The report notes that while stunting in children under five is declining at a global level, the numbers in Africa are increasing.

"Africa is the region by far the hardest hit by overlapping forms of malnutrition. Of 41 countries that struggle with three forms of malnutrition - childhood stunting, anemia in women of reproductive age and overweight among women - 30 are in Africa or 73 percent," says the report.

According to the report, stunting declined from 32.6 percent of all the world's children under five years of age in 2000 to 22.2 percent in 2017. In numbers, this is a decline from 198.4 million to 150.8 million.

The report further shows an overall increase in both overweight and obesity in Africa as the region undergoes "significant growth in consumption of packaged foods."

A country was considered "burdened" by a malnutrition indicator depending on whether the national prevalence was greater than a certain cut-off.

"Stunting was measured in children aged under five and its burden limit was 20 percent or more. Anemia among women of reproductive age (15-49 years) had the same 20 percent or more cut-off, and for overweight women (18+), this was 35 percent or more," says the report.

According to the study, children under five years of age face multiple burdens: 150.8 million are stunted, 50.5 million are wasted and 38.3 million are overweight.

"Meanwhile, 20 million babies are born of low birth weight each year. Overweight and obesity among adults are at record levels with 38.9 percent of adults overweight or obese, stretching from Africa to North America, and increasing among adolescents," the report says.

Women have a higher burden than men when it comes to certain forms of malnutrition: one third of all women of reproductive age have anemia and women have a higher prevalence of obesity than men. Millions of women are still underweight, it says.

Corinna Hawkes, the co-chair of the report and director of the Centre for Food Policy, observed that the figures call for immediate action.

"Malnutrition is responsible for more ill-health than any other cause. The health consequences of overweight and obesity contribute to an estimated 4 million deaths globally. The uncomfortable question is not so much "why are things so bad?" but "why are things not better when we know so much more than before?"

Henrietta Fore, executive director of the UN Children's Fund (UNICEF), said the report offers forward-looking steps to strengthen the ability of global and national food systems to deliver nutritious, safe, affordable and sustainable diets for children.

"This paradigm shift - food systems that contribute to prevent malnutrition in all its forms - will be critical for children's growth and development, the growth of national economies, and the development of nations," she said.

However, while Africa is the hardest hit, the report noted that several countries in the continent have joined in the world to take steps to reduce malnutrition, which can act as models and catalysts of change.

"Our 2018 assessment of progress against nine targets, which includes new data points from 32 countries, reveals that 94 of the 194 countries included are on track for at least one nutrition target, with 44 of these on track to meet one target and 35 on track to meet two," the report says.

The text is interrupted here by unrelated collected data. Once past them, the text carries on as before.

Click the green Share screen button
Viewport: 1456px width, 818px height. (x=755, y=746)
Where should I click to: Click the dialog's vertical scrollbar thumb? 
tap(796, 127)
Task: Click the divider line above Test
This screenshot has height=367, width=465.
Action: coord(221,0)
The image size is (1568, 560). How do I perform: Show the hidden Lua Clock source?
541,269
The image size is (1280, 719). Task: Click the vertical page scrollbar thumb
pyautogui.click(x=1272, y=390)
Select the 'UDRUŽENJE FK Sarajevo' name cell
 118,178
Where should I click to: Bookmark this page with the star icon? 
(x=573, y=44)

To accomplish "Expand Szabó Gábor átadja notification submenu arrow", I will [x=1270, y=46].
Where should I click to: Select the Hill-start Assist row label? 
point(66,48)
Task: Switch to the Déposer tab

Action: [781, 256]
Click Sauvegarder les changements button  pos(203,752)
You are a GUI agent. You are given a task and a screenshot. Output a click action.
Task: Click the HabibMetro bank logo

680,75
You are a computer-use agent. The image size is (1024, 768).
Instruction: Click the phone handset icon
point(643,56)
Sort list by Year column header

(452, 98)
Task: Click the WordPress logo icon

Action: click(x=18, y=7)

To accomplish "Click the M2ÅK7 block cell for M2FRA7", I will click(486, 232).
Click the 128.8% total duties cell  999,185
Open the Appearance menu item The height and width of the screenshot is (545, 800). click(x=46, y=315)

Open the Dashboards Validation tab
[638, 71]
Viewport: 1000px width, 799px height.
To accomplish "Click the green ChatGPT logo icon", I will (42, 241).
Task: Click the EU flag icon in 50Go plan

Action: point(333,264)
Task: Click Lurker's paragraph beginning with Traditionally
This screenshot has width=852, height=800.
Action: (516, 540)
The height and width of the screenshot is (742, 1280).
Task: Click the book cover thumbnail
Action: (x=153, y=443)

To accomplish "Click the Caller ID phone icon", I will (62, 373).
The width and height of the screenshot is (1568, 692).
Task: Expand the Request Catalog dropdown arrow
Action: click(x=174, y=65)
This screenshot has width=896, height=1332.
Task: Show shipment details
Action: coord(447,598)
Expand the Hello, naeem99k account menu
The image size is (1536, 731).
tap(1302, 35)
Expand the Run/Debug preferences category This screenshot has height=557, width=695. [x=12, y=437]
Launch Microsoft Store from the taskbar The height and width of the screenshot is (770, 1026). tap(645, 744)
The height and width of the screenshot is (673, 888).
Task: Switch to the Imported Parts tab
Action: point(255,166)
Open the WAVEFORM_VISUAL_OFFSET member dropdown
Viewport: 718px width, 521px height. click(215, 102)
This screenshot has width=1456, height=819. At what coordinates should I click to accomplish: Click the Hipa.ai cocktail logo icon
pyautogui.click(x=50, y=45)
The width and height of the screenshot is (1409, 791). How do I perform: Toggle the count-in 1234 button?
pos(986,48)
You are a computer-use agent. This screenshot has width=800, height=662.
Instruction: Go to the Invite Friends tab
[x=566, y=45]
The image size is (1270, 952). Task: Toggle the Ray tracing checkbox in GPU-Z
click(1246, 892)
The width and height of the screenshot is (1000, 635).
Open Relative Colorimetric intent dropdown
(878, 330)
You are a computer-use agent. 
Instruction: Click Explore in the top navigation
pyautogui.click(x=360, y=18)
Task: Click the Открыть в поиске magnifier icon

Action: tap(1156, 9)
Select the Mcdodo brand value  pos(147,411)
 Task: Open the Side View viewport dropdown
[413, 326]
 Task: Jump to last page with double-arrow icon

David Beasley, executive director of World Food Programme, said that the information in the report goes far beyond facts and figures.

"What is really behind these tables and graphs are stories of potential: the potential of more babies seeing their first birthdays, of children achieving their potential in school and of adults leading healthy and productive lives - all on the foundation of good nutrition," he said.

"The information collected, analyzed and shared in the Global Nutrition Report is never an end in itself, but a means that allows us to save lives, change lives and ensure that nobody is left behind," he said.

Lawrence Haddad, executive director of Global Alliance for Improved Nutrition (GAIN), on the other hand, said that ending malnutrition is a choice and the report calls on everyone to make bold and informed decisions.

"Even more importantly, the report makes it uncomfortable to persist with indifference, complacency and inaction when it comes to ending malnutrition," he said.